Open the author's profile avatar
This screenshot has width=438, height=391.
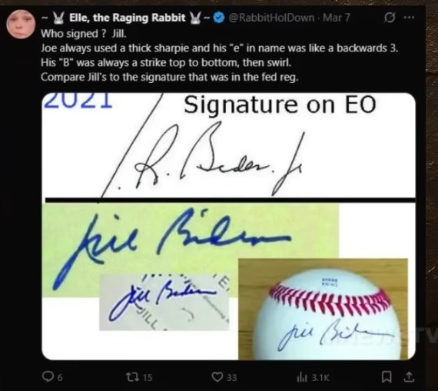click(21, 24)
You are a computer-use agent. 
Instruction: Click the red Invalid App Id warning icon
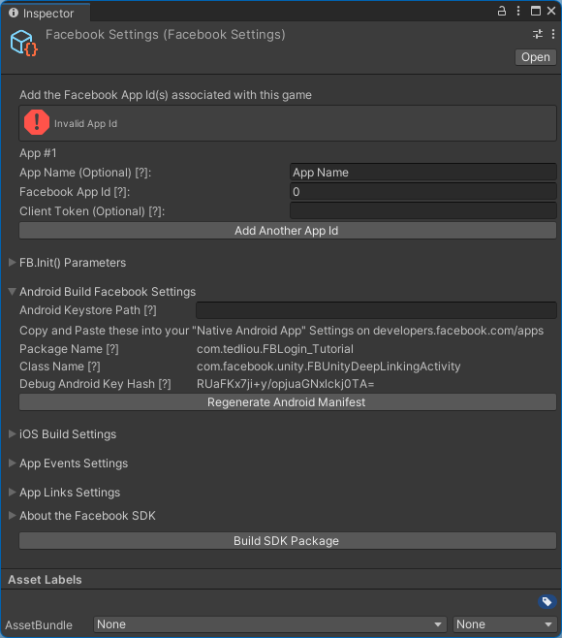(37, 122)
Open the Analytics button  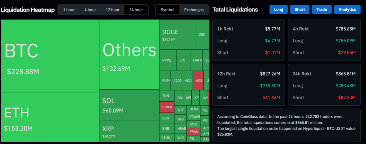click(347, 10)
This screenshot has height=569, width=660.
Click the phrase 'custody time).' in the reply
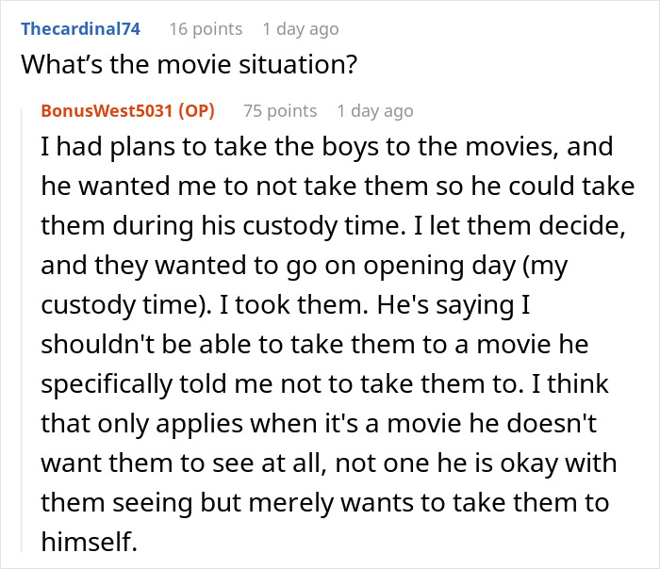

• **Given request**:
List each line of the rows above that contains the word "height". Case counts.

• **Solution below**:
This screenshot has width=438, height=391.
This screenshot has height=569, width=660.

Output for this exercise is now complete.